In the field of artificial intelligence, there are two main approaches to training a programme: symbolic AI, which uses visual symbols, and connectionism, which uses connected information to form artificial neural networks.
Until now, these two methods have been used independently from one another, but researchers from MIT, IBM, and DeepMind have combined these two approaches to create the neuro-symbolic learner (NS-CL), which can learn “visual concepts, words, and semantic parsing of sentences” in a similar way to how a child would.
The program is based on the idea that humans learn visual concepts by understanding both vision and language.
According to MIT Technology Review, the program is made up of two neural networks that are trained in different ways. One neural network is trained on a series of scenes of a number of objects, in this case a number of 3D coloured shapes, while the other is trained on a series of text-based question and answers pairs about the scene. The two approaches are combined, meaning that the system is able to match the written questions to the visual scene it is presented with.
MIT: Robots of the future could learn “on the fly”
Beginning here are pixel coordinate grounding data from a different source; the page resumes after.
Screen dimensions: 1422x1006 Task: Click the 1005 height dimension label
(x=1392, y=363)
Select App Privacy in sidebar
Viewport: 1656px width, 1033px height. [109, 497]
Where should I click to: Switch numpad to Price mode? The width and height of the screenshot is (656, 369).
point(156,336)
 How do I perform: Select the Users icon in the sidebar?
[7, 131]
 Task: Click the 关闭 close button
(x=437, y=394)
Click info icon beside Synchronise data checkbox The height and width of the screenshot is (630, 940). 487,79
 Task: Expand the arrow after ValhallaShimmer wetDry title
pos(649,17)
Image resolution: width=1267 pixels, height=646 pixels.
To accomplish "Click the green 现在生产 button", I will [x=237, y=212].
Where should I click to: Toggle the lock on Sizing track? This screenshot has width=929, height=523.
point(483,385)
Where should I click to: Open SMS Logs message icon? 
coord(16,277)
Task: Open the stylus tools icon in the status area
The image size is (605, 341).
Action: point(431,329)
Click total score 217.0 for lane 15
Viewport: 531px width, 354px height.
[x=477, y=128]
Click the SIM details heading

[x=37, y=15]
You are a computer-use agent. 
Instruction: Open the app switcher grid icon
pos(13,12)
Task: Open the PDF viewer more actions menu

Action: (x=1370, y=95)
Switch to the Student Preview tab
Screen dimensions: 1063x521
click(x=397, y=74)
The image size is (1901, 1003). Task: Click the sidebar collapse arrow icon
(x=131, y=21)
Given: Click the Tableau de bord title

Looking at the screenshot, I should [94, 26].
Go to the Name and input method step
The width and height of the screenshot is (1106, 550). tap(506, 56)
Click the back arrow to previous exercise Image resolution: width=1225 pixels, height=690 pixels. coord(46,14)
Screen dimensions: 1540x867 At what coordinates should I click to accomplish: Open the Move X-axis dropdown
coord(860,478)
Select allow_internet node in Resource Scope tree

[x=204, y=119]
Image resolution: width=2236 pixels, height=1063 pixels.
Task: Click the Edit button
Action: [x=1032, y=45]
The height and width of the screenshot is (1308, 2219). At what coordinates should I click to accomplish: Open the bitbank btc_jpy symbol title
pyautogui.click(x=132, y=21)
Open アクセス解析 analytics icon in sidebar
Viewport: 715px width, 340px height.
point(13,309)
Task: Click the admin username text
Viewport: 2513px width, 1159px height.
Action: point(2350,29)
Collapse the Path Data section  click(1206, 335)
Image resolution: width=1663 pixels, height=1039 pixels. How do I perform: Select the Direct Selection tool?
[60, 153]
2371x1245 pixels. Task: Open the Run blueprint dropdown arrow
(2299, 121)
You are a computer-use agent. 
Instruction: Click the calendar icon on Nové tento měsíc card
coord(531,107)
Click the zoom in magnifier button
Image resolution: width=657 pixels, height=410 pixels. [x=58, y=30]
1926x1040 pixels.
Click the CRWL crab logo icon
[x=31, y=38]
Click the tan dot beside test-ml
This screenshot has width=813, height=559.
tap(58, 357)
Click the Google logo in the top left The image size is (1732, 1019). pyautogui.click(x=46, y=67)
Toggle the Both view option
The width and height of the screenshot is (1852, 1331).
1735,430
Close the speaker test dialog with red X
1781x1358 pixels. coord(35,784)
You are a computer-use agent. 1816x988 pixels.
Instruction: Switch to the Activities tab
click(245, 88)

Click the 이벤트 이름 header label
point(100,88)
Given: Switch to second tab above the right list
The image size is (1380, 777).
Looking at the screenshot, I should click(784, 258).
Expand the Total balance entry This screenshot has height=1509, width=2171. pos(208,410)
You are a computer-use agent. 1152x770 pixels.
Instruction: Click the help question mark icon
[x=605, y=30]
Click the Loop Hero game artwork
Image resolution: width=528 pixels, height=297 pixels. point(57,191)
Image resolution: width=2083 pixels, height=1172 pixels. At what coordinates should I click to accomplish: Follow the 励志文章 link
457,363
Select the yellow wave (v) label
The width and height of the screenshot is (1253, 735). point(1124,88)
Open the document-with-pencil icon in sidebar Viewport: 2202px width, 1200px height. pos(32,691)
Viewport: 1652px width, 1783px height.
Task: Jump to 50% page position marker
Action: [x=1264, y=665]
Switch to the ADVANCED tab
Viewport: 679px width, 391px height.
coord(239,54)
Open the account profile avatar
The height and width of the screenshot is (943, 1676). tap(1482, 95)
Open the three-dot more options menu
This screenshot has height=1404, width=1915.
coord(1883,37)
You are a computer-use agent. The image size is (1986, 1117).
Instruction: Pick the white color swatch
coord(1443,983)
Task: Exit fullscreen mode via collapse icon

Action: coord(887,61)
In other words, this network learns to map the natural language questions and use this to interpret a scene.
For example, the program is given questions such as “How many objects are right of the red object?” or “How many objects have the same material as the cube?” along with answers. It can then apply the information learnt to the scene, using both approaches to “jointly and incrementally” learn visual concepts with accuracy.
This addresses the shortcomings of both approaches, with neural networks requiring a large volume of data, and the issue of scalability associated with symbolism.
According to researchers this could lead to “meaningful future work toward robotic learning in complex interactive environments” as using both approaches at once means that less training data is needed. According to MIT, in the future robot systems could learn “on the fly”, rather than spend significant time training for each unique environment they’re in, making the process of training a system far simpler.